» **Instructions for the task**
Please restate each entry that follows word for word.

Start of Information given

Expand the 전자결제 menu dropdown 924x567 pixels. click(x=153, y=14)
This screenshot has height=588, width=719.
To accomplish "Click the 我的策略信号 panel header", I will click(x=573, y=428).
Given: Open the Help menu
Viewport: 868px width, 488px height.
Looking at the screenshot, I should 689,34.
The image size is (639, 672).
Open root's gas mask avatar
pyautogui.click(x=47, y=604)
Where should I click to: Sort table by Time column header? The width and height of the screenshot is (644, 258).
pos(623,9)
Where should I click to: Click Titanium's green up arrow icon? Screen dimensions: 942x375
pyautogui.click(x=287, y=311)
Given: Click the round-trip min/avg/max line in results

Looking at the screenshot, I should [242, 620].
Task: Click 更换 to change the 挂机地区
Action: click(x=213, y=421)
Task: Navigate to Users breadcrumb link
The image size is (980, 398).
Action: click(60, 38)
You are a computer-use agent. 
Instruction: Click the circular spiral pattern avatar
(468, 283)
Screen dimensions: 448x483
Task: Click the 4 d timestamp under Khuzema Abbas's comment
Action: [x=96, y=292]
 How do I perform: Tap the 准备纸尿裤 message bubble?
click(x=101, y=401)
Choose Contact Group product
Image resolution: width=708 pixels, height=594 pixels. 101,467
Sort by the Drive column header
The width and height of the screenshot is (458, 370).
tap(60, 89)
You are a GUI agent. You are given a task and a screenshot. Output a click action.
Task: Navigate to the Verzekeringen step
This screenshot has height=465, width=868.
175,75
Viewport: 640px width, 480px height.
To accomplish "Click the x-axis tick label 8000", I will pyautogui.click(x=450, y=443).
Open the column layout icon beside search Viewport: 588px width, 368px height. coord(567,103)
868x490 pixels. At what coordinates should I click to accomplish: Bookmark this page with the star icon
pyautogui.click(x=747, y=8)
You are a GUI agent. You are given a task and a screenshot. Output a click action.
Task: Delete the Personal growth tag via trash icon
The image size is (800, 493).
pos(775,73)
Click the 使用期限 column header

End of Information given

» **Solved problem**
Expand the 전자결제 menu dropdown 924x567 pixels. click(x=153, y=14)
This screenshot has height=588, width=719.
To accomplish "Click the 我的策略信号 panel header", I will click(x=573, y=428).
Given: Open the Help menu
Viewport: 868px width, 488px height.
Looking at the screenshot, I should 689,34.
The image size is (639, 672).
Open root's gas mask avatar
pyautogui.click(x=47, y=604)
Where should I click to: Sort table by Time column header? The width and height of the screenshot is (644, 258).
pos(623,9)
Where should I click to: Click Titanium's green up arrow icon? Screen dimensions: 942x375
pyautogui.click(x=287, y=311)
Given: Click the round-trip min/avg/max line in results

Looking at the screenshot, I should [242, 620].
Task: Click 更换 to change the 挂机地区
Action: click(x=213, y=421)
Task: Navigate to Users breadcrumb link
The image size is (980, 398).
Action: click(60, 38)
You are a computer-use agent. 
Instruction: Click the circular spiral pattern avatar
(468, 283)
Screen dimensions: 448x483
Task: Click the 4 d timestamp under Khuzema Abbas's comment
Action: [x=96, y=292]
 How do I perform: Tap the 准备纸尿裤 message bubble?
click(x=101, y=401)
Choose Contact Group product
Image resolution: width=708 pixels, height=594 pixels. 101,467
Sort by the Drive column header
The width and height of the screenshot is (458, 370).
tap(60, 89)
You are a GUI agent. You are given a task and a screenshot. Output a click action.
Task: Navigate to the Verzekeringen step
This screenshot has height=465, width=868.
175,75
Viewport: 640px width, 480px height.
To accomplish "Click the x-axis tick label 8000", I will pyautogui.click(x=450, y=443).
Open the column layout icon beside search Viewport: 588px width, 368px height. coord(567,103)
868x490 pixels. At what coordinates should I click to accomplish: Bookmark this page with the star icon
pyautogui.click(x=747, y=8)
You are a GUI agent. You are given a task and a screenshot. Output a click action.
Task: Delete the Personal growth tag via trash icon
The image size is (800, 493).
pos(775,73)
Click the 使用期限 column header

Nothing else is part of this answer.